Eine weitere, anders gelagerte Frage lautete: Wenn der Mensch aus seiner kosmischen Mittelpunktstellung herausgerissen wird, was macht das mit dem Menschen als Erdbewohner? Wie verändert sich sein Verhältnis zur Welt als Erde und als Kosmos, in psychologischer, religiöser und auch ontologischer Hinsicht? Erfährt der Mensch damit eine „fundamentale Kränkung“, wie Sigmund Freud annahm (3), oder steigert es ihn vielleicht eher?
Bruno nimmt den von ihm radikalisierten Kopernikanismus zum Anlass, das Mensch-Kosmos-Verhältnis von Grund auf neu zu denken und auf eine andere Ebene zu verlagern. Und dies geschieht über den Unendlichkeitsgedanken in enger Kopplung an den Gedanken eines rundum lebendigen und beseelten, das heißt von der Weltseele durchpulsten Universums. Die von ihm gedanklich vollzogene Zertrümmerung der die kosmozentrische Erde umhüllenden Kristallsphären ist für Bruno ein Akt der Befreiung, auch der Freisetzung und Steigerung des Menschen hin zum kosmischen und kosmisch gesteigerten Menschen, in dem sich das Weltall spiegelt und der nicht nur ein Teil der Weltseele, sondern in gewisser Weise diese Weltseele selbst ist.
Ohne diese Konzeption der Weltseele und den Gedanken einer Weltgesamtheit, die sich durch die Allgegenwart intelligenten Lebens auszeichnet und zugleich vom göttlichen Geist durchwaltet wird, ist es nur noch ein kleiner Schritt zu einem monströsen und überwiegend leblosen Universum.

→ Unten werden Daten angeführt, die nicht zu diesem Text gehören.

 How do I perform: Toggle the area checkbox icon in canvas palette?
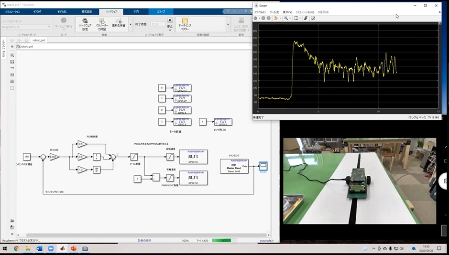[x=12, y=88]
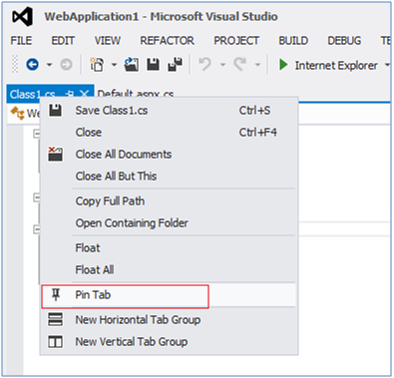Start debugging with green play icon
This screenshot has width=394, height=378.
pyautogui.click(x=283, y=65)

Einem Universum des nihilistischen Umsonst, in dem der Mensch sich verlassen und einsam fühlt und jeden ontologischen Halt verliert. Anders gesagt: Nur der kosmologische Ansatz Giordano Brunos schützt uns vor dem Raum-Nihilismus, dem toten Immer-Weiter einer sinnlosen Leere, dem Gott-ist-tot-Universum seit Nietzsche.
Die Weltseele gehört zu Brunos Zentralgedanken. Was ist damit gemeint? Der Begriff steht für eine alles durchwirkende und durchdringende Universalseele, die den Weltraum erfüllt, ja mehr oder weniger mit ihm identisch ist. Schon Platon hatte die kugelförmig gedachte Weltgesamtheit als großes Lebewesen verstanden, dem notwendig eine Seele zugesprochen werden musste. Dieser Gedanke, der im Kern eine urmenschliche Erfahrung ist, wird in der Renaissancephilosophie mit der Kosmologie Brunos wiederbelebt. Später finden wir diese Vorstellung bei dem romantischen Naturphilosophen Schelling und in Teilen auch bei Goethe oder Novalis.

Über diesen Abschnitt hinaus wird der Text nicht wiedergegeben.